▶ **TAREFAS PROPOSTAS**
1. No texto sobre a artista Eliane Mezari, há quanto tempo ela vive na Amazônia?
2. Prossiga com o texto sobre a artista Eliane Mezari, começando logo após a última frase dele.

▶ **TEXTO DE LEITURA**

···

“A obra de Eliane Mezari se coloca na fronteira entre o humano e o espiritual, entre a denúncia e o anúncio, entre o silêncio e a revelação. Na Amazônia que a acolheu, sua arte pulsa como sinapse entre o belo e o mistério — convite a um novo tempo”
Artista plástica e psicóloga, Eliane Mezari vive há mais de três décadas na Amazônia e por ela se deixou envolver. Gosta de dançar e performar desde tenra infância e interpreta livremente a música com gestos. Seu trabalho transborda a condição de pintura para se tornar um gesto de acolhimento: estética e amorosa, sua arte abre espaço para que o observador se reconheça e encontre serenidade em tempos de ruídos e desassossegos.
“Não quero apenas oferecer um quadro para ser admirado, mas um espaço para o outro se reconhecer, se acolher”, diz. “A arte é uma forma de cuidado — estética, sim, mas sobretudo humana. É como se eu dissesse: venha, sente-se comigo, olhe para dentro de si e descubra o que pode florescer.”
Sua obra é atravessada pela filosofia da contemplação. A cada tela, Eliane propõe uma pergunta simples e desarmante: “O que eu sinto?”. Mais que uma questão estética, trata-se de um exercício de sabedoria. Formada em psicologia e com longa trajetória na dança, ela reúne na pintura as duas linguagens: a escuta e o movimento.

“Deslocação”
Releitura de uma obra de 2006, criada de forma livre e despretensiosa. Os tons terrosos e pastéis expressam serenidade e paz, minha meta diária. A obra busca movimento em harmonia com tudo que se move no planeta. Na “Interrogação”, enfatizo a dúvida como engrenagem do conhecimento. Obra: Deslocação, 87×87, acrílica sobre tela, geometria livre.

“Tudo e Nada”
Filosoficamente, tudo é tão amplo que se dissolve em nada. O vazio é espaço fértil de possibilidades e intuições. Alguns veem vida, conexões neurais ou o fundo do mar. A obra provoca inquietações e novas perspectivas. Obra: Tudo e Nada – 93×93, encáustica sobre lona, acervo pessoal.

“Mar Tropical”
Inspirada em praias tropicais que marcam nossa memória afetiva. Pigmentos terrosos evocam a areia e o sol que se despede. Talvez você perceba um novo dia nascendo no horizonte. A arte oferece liberdade para dialogar com seu imaginário. Obra: Mar Tropical – 100×90, técnica mista, @elianemezariart.
“O observador precisa se permitir sentir antes de compreender. A contemplação é uma filosofia viva — um treino de liberdade e sensibilidade.”
A Amazônia, onde vive, é sua escola e seu enigma. “Ela não se deixa capturar por inteiro. É sempre excesso e silêncio. Quando pinto, não busco reproduzir suas formas, mas decifrar seus enigmas. O verde, o barro, as águas — tudo isso me envolve e se torna cor, textura, respiro. A floresta me ensinou que a arte é, ao mesmo tempo, abrigo e mistério.

···

▶ **LINHAS DE DADOS**

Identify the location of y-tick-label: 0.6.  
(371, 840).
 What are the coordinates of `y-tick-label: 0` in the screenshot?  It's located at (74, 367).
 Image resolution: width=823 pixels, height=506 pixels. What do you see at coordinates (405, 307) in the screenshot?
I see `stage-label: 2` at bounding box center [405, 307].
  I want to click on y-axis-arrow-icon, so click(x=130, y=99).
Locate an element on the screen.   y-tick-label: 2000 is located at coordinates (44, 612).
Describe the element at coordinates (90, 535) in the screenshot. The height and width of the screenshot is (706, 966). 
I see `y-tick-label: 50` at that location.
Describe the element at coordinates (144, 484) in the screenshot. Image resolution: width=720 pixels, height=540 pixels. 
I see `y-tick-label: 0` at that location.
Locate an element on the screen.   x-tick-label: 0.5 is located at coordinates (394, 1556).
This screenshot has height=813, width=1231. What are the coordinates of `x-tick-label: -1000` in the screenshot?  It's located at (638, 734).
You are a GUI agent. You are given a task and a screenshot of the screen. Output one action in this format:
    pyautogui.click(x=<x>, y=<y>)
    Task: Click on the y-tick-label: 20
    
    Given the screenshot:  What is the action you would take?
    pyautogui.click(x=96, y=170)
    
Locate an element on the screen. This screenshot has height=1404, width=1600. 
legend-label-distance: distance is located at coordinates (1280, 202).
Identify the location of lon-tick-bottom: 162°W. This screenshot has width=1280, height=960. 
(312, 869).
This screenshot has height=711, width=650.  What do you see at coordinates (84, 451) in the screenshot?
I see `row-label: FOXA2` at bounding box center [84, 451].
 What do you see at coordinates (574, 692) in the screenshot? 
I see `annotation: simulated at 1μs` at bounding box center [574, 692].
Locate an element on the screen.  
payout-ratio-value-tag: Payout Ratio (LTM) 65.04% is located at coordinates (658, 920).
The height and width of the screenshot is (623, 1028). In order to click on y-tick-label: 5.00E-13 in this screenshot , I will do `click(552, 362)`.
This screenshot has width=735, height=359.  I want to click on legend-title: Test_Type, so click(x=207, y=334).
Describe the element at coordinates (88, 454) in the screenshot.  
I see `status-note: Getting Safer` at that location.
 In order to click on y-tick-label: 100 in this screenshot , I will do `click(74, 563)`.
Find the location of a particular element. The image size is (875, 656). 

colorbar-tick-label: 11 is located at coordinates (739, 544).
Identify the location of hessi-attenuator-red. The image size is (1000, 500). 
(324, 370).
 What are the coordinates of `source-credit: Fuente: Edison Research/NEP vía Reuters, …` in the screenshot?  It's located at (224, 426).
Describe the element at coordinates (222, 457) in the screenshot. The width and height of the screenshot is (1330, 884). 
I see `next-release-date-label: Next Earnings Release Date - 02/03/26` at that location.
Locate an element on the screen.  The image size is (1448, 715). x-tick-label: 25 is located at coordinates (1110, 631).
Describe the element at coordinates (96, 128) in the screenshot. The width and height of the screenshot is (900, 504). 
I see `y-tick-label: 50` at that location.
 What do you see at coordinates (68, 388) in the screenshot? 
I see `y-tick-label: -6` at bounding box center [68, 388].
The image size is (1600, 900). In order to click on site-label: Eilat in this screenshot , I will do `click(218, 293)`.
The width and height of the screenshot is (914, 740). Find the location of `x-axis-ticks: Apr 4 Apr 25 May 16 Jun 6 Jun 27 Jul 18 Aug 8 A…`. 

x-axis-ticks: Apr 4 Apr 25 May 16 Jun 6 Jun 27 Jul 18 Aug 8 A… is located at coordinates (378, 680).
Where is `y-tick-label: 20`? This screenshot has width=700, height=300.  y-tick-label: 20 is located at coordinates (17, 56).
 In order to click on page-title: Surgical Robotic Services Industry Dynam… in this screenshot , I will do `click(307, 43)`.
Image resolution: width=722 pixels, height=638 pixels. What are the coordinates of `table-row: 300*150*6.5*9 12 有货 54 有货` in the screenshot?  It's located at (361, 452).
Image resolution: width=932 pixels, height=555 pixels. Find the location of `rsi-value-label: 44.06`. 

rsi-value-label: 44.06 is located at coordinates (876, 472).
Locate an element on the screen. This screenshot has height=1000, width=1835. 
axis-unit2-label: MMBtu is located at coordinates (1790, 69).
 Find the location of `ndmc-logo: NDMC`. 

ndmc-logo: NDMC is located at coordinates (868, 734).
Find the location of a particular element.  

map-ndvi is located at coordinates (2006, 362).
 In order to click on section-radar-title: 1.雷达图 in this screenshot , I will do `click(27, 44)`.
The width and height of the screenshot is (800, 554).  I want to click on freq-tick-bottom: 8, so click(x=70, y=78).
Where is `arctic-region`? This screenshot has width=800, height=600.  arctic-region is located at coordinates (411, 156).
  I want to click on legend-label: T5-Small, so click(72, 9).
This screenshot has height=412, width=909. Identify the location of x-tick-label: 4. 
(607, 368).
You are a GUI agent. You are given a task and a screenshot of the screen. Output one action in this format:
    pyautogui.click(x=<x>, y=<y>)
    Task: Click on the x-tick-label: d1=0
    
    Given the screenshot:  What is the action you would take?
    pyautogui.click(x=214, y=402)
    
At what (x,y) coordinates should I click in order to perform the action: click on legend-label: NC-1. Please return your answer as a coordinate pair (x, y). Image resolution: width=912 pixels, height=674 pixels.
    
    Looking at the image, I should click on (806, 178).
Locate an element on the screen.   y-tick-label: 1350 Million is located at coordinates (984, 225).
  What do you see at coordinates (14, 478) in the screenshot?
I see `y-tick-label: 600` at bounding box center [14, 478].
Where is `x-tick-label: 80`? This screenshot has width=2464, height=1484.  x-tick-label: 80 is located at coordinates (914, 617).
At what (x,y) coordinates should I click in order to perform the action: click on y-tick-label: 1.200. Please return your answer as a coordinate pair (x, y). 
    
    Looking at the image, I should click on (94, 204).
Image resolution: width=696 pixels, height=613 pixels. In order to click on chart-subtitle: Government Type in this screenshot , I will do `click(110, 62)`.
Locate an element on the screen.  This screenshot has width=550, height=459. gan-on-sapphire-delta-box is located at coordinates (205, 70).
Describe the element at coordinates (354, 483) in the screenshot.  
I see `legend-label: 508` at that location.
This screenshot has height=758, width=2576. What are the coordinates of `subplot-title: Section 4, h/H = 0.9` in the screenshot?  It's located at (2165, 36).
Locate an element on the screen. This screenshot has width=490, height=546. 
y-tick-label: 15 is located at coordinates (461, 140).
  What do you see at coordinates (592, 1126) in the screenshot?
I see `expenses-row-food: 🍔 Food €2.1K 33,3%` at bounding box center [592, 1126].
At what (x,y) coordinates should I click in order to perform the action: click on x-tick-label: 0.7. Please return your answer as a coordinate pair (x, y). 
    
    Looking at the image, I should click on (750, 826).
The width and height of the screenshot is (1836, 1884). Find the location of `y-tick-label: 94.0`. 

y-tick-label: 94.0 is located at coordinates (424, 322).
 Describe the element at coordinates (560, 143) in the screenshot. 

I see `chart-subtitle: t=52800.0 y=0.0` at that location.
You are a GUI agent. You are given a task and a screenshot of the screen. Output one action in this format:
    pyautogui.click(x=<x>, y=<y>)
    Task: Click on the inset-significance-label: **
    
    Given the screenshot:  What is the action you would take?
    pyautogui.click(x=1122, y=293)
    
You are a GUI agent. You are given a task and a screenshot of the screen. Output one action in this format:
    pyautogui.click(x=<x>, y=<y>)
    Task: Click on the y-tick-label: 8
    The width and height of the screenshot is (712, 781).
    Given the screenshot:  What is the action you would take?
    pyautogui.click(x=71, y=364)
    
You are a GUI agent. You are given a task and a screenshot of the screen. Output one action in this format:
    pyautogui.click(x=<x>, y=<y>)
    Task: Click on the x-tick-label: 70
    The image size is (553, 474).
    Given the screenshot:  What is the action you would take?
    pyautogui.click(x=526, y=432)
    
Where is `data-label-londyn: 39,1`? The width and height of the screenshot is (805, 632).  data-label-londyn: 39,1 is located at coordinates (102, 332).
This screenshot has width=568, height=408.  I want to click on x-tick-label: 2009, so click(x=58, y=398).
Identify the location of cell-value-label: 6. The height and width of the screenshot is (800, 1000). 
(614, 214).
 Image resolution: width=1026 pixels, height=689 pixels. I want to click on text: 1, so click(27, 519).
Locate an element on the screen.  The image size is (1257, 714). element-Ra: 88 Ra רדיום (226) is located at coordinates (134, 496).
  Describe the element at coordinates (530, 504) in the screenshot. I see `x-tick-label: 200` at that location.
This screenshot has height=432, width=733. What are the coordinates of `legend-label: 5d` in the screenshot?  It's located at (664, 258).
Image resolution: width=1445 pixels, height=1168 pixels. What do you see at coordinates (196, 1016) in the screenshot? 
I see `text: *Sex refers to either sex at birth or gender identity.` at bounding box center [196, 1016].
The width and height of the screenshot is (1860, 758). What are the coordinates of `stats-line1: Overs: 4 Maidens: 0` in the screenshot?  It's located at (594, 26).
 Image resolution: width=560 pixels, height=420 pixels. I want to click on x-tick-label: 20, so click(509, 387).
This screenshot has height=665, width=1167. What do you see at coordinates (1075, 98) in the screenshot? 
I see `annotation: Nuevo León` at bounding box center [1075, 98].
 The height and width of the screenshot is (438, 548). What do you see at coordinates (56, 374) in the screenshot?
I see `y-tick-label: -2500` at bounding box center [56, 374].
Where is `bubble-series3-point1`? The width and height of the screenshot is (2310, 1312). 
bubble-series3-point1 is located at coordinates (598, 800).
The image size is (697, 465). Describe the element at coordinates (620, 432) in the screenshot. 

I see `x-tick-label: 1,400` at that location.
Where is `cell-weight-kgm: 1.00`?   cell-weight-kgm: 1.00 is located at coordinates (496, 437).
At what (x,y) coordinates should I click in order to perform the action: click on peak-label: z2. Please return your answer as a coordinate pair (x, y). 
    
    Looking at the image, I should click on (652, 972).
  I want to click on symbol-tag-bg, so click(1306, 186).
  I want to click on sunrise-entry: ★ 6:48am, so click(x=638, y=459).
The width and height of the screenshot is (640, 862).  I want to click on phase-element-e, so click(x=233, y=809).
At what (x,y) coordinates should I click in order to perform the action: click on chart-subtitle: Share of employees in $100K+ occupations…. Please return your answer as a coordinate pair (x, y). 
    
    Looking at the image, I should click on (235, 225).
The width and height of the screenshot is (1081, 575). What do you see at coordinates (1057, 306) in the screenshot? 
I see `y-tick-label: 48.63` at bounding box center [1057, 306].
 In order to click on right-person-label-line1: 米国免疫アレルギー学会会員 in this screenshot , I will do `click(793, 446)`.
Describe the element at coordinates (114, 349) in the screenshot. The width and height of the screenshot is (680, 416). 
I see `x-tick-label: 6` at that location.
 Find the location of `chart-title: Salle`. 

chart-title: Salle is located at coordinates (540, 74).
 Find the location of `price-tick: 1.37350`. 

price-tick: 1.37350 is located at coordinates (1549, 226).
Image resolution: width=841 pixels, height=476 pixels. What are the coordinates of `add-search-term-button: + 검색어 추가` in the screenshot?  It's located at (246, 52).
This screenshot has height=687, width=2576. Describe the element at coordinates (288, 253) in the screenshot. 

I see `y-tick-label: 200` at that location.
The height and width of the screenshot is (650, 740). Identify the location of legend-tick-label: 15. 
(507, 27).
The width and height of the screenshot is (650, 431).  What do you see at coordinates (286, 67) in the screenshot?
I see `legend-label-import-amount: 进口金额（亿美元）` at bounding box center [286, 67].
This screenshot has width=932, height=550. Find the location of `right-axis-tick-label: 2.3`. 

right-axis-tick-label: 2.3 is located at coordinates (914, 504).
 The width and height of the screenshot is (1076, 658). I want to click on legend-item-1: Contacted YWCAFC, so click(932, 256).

···

▶ **RESPOSTAS ÀS TAREFAS**
1. Há mais de três décadas.

2.
“Projeção”
A obra sugere o olhar através de uma caverna ou orifício em pedra. A linha horizontal simboliza o futuro; a água, a vida em movimento. A caverna pode ser o mundo interior, por onde vemos a arte e a vida. É um convite à reflexão e à liberdade plena de interpretação.Obra: Projeção – 100×100, técnica mista, 2025/1.

A liberdade dos dias findos”
Observar arte é exercício de sabedoria: ver além do óbvio. Cada forma, cor ou vazio toca de modo único e pessoal. O diálogo exige sensibilidade e harmonia com nossas experiências. A obra é convite para sentir e se redescobrir sem pressa. Obra: A liberdade dos dias findos – 80×80, acrílica + pastel seco, tons terrosos.

Sūrya”
A obra evoca a força simbólica do Sol e a poesia das dunas. Texturas rústicas sugerem a matéria e a terra, enquanto a luz central traz leveza. O Sol, em tons quentes, simboliza consciência, esperança e força divina. As dunas remetem às contradições humanas e à reconciliação interior. Obra: Sūrya – 200×100, técnica mista, vendida.
Essa busca pela essência se reflete em suas releituras. Em 2006, pintou Deslocação e Interrogação, obras vibrantes e cheias de energia. Ao revisitá-las, descreve o processo como entrar em um túnel do tempo.
“Hoje meus tons são terrosos, pastéis, mais silenciosos. A paz se tornou minha meta diária. Reler a mim mesma é um exercício de humildade: reconhecer que cada fase é única, mas que todas se entrelaçam como parte de uma mesma busca.”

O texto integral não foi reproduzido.